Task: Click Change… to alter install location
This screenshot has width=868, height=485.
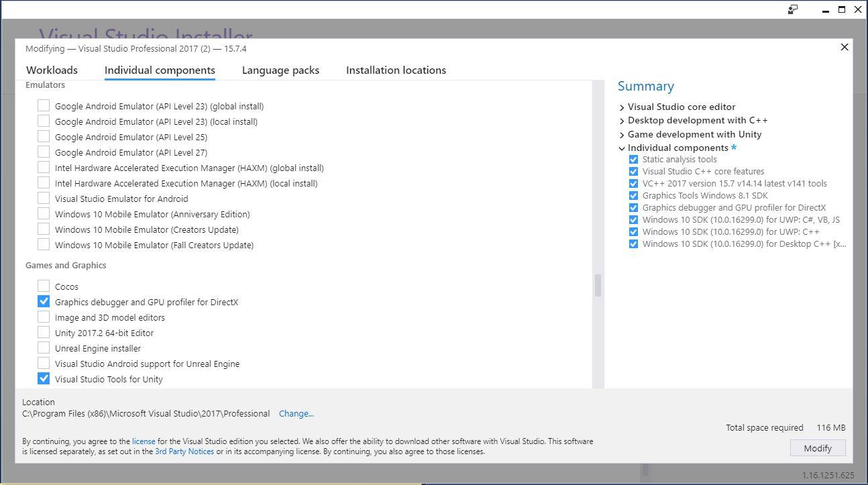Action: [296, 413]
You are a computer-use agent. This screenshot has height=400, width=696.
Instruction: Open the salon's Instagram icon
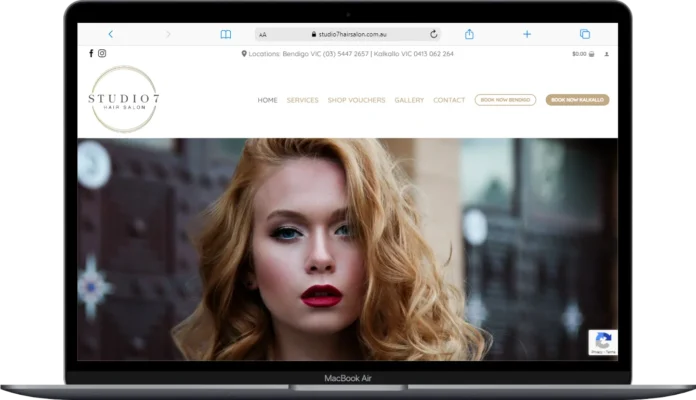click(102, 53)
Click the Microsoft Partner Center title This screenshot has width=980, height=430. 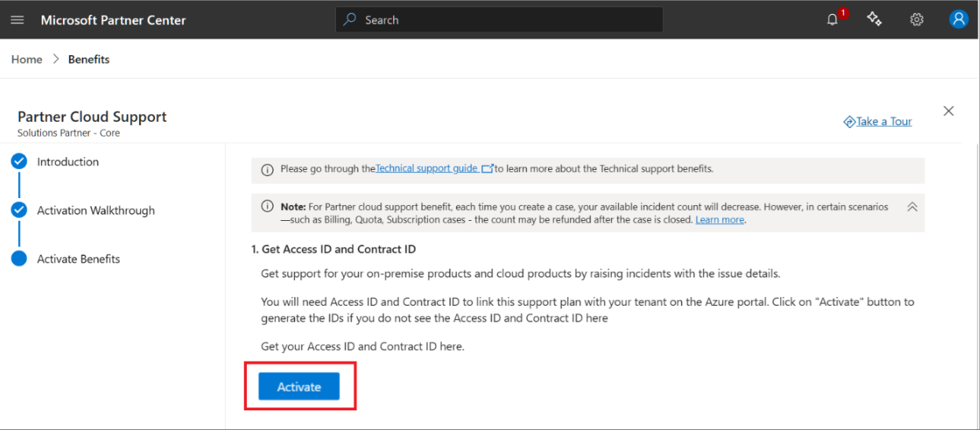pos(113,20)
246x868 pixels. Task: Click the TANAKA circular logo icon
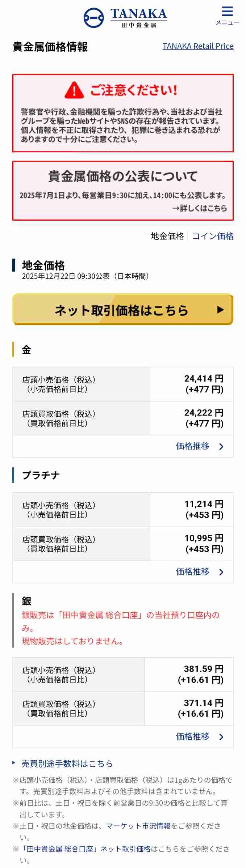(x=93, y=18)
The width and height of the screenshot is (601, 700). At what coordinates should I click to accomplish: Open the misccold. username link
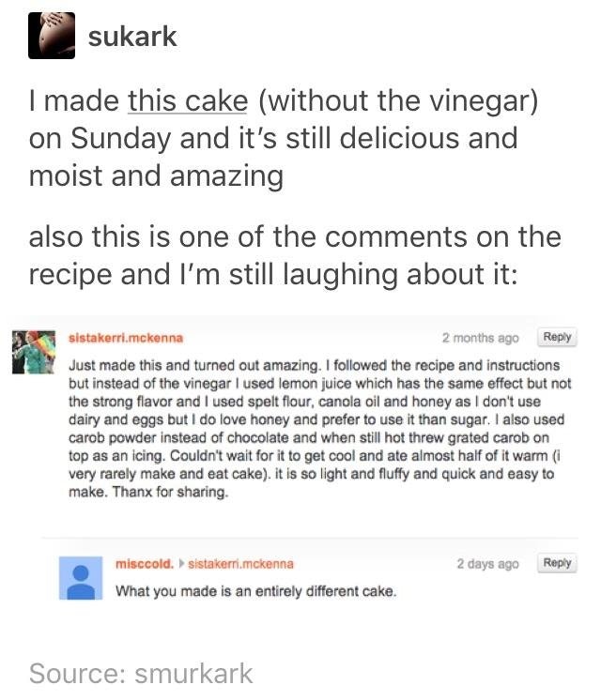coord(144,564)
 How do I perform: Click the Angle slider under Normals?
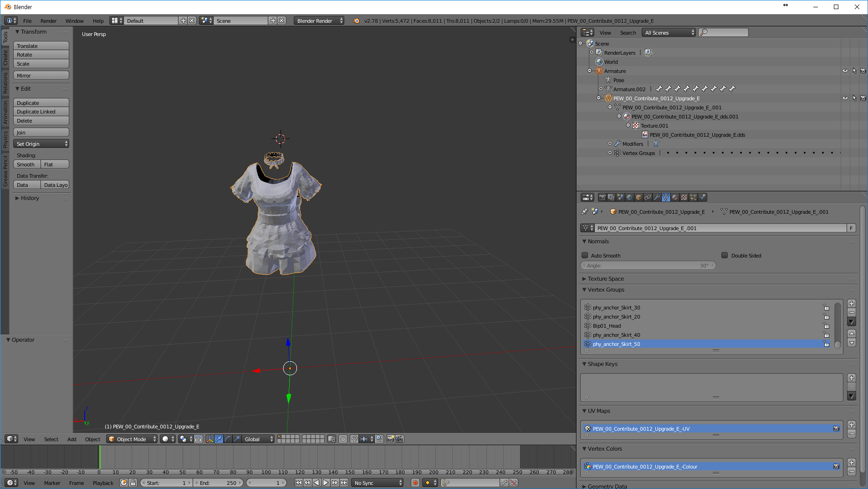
......
Goal of the exercise:
Leave out the pictures, and retype exactly the lines from the one containing "246x868 pixels. Task: Click" through the final line of the data.

Problem solution:
246x868 pixels. Task: Click the TANAKA circular logo icon
(x=93, y=18)
The width and height of the screenshot is (601, 700). At what coordinates should I click to accomplish: Open the misccold. username link
coord(144,564)
 How do I perform: Click the Angle slider under Normals?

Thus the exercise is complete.